Two other studies of an adenovirus-vector vaccine candidate also had positive immunologic and safety findings. In an open label, single blind trial of ChAdOxx1 with 1,077 adults (541 men, 536 women), Folegatti et al. (2020) reported an acceptable T cell immune response in all participants. Local and systemic AEs were solicited from the participants; reactions were mild or moderate, and no serious adverse reactions were reported. The data on immunogenicity and AEs were not disaggregated for sex, and participants will be followed for one year. In a trial of the adenovirus-vector vaccine candidate Ad5, Bar-Zeev and Moss (2020) analyzed for sex differences and found that more women experienced fever as an AE.

Considerations for Research and Practice

Guidelines from the U.S. Food and Drug Administration previously indicated that clinical drug trials should exclude women of childbearing age. However, current guidelines require the inclusion of women, the analysis of safety and effectiveness data by sex, and sufficient women participants for data analysis by sex (U.S. Food and Drug Administration, 2019). The Office of Research on Women’s Health (n.d.) indicated that federally funded research protocols should enroll women as participants; include sex as a biological variable; and disaggregate and analyze data by sex and gender in study design, reporting, analysis, and dissemination.

Evidence on sex-based differences in vaccine response is necessary because one vaccine dose or schedule may not be suitable for men and women. Will women exhibit a more robust immune response to a SARS-CoV-2 vaccine? Will women require a booster vaccine? Will women experience more AEs? Will we need vaccines tailored to individuals? Data need to be separated by sex in epidemiological reporting and research findings. The nongovernmental organization Global Health 5050 (2020) has launched an online COVID-19 tracker to share sex-disaggregated data on confirmed cases of infection, hospitalizations, intensive care unit admissions, and deaths. Data are collected from official government sources, updated every 2 weeks, and are available for download. Data are limited, however, to countries in which sex-disaggregated data are available. The designs of studies on vaccines should include sex as a biological variable, and researchers should recruit enough female participants for meaningful analysis. Data should be disaggregated in the analyses of outcome measures. Reporting data related to sex differences will support more thoughtful interpretation and enable comparison among studies. Individual studies that are underpowered could be suitable for future meta-analyses with greater power.

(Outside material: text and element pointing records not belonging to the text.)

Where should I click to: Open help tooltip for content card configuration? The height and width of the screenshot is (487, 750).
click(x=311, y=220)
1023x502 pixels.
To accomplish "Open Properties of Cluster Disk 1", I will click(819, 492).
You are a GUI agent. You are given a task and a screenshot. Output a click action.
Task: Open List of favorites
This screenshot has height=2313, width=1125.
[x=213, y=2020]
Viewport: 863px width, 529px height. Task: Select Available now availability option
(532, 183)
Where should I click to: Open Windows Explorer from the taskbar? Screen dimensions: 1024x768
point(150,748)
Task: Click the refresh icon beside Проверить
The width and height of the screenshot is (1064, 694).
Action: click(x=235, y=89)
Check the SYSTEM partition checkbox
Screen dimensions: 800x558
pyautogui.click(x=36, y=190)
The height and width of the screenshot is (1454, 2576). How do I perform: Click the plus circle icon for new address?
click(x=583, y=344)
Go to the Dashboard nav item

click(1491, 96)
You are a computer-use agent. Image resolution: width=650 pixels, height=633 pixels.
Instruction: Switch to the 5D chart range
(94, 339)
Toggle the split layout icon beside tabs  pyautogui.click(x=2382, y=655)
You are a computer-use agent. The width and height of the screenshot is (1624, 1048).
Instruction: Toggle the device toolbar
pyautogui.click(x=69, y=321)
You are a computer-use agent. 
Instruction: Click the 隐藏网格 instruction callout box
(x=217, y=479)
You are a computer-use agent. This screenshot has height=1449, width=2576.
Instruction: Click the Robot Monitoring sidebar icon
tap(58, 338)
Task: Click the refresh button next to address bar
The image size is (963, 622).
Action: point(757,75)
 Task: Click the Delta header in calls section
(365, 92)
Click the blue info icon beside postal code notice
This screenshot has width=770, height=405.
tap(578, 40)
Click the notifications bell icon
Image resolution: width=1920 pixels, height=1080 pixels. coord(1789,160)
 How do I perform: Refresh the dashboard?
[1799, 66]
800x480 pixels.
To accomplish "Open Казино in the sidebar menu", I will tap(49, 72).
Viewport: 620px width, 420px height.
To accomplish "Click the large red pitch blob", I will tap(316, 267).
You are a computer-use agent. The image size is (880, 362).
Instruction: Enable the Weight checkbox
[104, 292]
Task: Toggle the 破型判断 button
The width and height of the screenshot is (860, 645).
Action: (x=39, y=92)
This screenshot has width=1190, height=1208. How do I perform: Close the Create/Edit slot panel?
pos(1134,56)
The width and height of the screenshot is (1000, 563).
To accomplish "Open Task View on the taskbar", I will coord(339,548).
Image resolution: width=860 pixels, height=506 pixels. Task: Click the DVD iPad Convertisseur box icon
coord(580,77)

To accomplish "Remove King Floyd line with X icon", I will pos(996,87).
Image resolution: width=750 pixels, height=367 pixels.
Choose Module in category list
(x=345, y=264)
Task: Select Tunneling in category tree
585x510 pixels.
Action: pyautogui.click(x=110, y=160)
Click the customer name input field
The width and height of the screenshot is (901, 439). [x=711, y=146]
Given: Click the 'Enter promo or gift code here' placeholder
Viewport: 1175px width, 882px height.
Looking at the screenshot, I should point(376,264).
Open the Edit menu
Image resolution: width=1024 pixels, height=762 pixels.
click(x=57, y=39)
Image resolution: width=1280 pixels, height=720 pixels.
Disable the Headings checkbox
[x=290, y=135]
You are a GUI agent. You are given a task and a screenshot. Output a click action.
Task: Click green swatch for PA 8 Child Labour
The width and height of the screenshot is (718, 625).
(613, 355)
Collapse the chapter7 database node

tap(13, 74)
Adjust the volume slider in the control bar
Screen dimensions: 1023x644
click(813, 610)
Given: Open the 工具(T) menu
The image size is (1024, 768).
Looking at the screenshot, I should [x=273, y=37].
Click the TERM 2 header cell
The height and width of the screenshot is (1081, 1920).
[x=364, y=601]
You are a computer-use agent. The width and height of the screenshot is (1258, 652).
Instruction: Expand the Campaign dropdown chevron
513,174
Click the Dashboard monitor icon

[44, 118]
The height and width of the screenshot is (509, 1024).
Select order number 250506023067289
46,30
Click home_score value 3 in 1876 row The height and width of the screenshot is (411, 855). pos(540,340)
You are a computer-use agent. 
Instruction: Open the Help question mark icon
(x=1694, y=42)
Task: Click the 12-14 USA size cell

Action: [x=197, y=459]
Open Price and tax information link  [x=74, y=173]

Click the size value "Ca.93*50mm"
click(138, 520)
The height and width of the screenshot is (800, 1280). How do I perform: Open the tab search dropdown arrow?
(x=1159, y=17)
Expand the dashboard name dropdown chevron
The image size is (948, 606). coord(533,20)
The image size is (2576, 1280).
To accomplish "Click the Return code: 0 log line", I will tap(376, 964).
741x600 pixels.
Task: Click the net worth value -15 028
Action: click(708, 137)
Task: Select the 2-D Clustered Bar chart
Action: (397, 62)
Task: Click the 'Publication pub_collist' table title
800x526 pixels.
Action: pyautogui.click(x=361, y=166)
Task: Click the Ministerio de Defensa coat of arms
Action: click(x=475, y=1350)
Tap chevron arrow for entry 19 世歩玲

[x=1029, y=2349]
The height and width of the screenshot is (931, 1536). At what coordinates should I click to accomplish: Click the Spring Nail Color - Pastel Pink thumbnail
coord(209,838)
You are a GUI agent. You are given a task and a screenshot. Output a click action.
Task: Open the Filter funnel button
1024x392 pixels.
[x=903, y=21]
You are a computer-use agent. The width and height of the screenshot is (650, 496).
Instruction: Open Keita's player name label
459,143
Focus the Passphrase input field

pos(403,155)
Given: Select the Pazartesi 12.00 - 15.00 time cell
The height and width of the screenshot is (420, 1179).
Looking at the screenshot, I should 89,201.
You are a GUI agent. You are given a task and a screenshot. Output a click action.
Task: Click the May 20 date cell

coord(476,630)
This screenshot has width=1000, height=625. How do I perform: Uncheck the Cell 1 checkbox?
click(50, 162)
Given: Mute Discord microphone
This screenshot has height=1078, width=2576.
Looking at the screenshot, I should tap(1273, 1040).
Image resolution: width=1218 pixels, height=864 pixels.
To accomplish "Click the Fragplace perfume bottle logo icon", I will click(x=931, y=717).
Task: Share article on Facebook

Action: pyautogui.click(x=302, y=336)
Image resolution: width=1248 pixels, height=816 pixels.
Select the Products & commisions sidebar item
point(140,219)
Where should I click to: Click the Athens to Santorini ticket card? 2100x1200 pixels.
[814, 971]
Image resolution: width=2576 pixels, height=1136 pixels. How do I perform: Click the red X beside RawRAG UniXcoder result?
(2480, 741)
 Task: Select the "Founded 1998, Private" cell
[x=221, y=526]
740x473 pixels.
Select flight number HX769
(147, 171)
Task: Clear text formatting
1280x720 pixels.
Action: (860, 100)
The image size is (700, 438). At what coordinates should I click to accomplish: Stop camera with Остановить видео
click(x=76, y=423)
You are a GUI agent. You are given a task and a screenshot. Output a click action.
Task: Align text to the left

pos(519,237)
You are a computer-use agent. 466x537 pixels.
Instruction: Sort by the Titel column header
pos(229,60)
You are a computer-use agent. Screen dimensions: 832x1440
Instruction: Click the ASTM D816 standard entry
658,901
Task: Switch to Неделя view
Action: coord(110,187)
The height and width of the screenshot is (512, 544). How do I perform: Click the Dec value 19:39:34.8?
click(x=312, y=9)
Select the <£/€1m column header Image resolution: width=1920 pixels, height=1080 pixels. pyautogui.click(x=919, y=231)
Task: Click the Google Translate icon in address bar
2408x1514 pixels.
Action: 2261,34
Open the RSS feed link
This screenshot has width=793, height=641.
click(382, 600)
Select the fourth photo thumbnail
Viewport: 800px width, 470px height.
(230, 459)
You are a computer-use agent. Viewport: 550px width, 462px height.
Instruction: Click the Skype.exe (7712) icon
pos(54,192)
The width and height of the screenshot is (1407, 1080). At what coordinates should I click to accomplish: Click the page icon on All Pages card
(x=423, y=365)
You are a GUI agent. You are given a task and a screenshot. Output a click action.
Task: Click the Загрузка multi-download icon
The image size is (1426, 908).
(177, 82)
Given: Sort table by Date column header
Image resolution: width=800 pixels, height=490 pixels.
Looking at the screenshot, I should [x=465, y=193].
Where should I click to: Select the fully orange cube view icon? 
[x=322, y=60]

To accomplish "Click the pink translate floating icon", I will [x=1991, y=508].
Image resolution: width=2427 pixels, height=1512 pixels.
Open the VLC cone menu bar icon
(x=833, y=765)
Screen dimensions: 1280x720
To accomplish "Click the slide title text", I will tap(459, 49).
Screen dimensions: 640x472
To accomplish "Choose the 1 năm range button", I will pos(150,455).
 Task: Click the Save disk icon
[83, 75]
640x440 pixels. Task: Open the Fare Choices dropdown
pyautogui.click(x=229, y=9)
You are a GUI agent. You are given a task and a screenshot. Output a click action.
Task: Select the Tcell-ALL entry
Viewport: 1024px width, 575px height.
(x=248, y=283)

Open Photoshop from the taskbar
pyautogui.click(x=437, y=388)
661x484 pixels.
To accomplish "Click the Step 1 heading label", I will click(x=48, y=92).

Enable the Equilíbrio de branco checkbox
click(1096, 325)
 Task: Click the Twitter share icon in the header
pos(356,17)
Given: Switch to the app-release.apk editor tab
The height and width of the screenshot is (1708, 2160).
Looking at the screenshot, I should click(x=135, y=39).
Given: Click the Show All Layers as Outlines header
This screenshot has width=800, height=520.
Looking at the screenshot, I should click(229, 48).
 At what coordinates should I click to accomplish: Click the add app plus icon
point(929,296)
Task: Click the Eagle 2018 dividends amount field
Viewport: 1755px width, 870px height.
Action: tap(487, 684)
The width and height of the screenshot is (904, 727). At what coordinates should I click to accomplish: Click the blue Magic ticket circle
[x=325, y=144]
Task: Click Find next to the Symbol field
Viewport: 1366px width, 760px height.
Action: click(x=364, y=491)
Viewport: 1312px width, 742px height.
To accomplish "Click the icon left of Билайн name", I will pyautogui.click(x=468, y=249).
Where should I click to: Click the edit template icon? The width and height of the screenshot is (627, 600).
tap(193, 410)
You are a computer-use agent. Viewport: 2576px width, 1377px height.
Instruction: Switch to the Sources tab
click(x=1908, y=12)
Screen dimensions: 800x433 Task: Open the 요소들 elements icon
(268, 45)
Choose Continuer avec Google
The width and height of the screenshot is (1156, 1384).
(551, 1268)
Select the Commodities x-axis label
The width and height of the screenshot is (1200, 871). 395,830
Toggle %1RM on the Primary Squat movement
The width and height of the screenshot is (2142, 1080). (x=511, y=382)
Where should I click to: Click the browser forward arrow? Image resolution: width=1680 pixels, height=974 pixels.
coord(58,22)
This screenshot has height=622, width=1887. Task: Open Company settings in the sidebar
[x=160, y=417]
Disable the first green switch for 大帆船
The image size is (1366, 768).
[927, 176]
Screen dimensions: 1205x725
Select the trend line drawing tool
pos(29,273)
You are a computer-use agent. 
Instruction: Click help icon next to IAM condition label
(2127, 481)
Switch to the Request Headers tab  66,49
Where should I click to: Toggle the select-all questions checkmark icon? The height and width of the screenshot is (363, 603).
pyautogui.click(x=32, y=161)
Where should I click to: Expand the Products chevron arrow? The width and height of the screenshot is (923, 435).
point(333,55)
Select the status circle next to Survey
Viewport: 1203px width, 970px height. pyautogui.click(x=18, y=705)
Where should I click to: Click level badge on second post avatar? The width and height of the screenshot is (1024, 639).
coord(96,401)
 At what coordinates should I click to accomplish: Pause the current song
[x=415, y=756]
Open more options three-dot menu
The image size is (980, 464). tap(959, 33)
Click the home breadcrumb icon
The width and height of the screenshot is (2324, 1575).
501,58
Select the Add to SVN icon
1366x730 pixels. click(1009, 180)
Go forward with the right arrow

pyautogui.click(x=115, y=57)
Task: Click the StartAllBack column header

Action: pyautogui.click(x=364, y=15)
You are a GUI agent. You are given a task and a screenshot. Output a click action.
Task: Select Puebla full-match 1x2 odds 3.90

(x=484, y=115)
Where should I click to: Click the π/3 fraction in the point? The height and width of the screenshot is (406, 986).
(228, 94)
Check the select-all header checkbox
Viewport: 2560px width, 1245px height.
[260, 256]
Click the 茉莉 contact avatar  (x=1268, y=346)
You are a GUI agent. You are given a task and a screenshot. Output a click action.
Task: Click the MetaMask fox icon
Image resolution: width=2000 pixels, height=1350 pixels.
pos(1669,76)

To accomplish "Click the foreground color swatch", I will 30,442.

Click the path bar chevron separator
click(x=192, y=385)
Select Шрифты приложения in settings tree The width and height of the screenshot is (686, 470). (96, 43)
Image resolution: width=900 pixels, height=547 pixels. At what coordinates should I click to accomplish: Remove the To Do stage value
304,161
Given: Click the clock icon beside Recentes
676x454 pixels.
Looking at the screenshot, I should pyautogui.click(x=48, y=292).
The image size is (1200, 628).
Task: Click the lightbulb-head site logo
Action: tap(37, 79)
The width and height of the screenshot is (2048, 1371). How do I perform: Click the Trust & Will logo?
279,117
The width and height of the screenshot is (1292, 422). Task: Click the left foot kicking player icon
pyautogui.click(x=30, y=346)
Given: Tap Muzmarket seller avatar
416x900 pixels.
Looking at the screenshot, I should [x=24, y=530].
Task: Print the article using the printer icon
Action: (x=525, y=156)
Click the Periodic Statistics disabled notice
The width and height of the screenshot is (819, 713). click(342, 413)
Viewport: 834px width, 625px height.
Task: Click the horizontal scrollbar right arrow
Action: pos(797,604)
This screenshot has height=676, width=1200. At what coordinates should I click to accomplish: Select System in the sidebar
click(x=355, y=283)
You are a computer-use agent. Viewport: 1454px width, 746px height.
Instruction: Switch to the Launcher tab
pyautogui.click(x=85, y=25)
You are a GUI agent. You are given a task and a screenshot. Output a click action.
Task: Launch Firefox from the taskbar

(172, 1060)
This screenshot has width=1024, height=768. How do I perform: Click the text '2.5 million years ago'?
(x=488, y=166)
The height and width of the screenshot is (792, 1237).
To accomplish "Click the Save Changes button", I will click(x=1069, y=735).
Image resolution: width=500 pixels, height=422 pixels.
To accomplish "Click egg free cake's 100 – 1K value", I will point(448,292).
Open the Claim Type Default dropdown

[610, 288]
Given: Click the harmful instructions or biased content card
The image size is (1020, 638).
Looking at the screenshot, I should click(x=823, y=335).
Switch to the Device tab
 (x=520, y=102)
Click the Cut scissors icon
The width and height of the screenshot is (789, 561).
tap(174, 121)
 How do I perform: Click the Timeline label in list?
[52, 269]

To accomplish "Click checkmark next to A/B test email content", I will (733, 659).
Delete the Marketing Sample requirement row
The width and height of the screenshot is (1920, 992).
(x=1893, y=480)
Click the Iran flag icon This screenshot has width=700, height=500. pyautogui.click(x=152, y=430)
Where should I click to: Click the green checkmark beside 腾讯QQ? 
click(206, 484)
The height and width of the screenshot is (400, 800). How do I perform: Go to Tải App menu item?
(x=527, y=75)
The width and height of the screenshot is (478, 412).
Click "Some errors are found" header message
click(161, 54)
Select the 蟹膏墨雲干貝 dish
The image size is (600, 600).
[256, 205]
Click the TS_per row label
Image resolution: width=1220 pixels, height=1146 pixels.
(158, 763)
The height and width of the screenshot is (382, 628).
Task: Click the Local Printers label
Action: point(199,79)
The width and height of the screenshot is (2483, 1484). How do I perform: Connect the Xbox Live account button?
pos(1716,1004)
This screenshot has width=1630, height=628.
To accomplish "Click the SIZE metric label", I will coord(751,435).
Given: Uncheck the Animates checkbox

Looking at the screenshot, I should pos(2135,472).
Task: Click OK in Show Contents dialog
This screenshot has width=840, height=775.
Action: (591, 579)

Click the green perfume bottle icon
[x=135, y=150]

Clinicians should be aware of sex differences in vaccine developments and stay informed about the evidence reported in scientific studies published in peer-reviewed journals. We need to identify vaccine studies that are inclusive and expect sex to be a biological variable evident in the disaggregation of data and analyses. Hesitancy about vaccine uptake is a recognized threat to global health, and clinicians should promote vaccine acceptance (Ratzan et al., 2019). We must know and understand the science to help women trust the science. Practice strategies should include the provision of accurate and transparent information about any differences in the effectiveness, safety, or side effects of the COVID-19 vaccine related to sex. Clinicians should address vaccine misinformation and listen to women’s questions and concerns. We must start to prepare ourselves to meet this challenge now.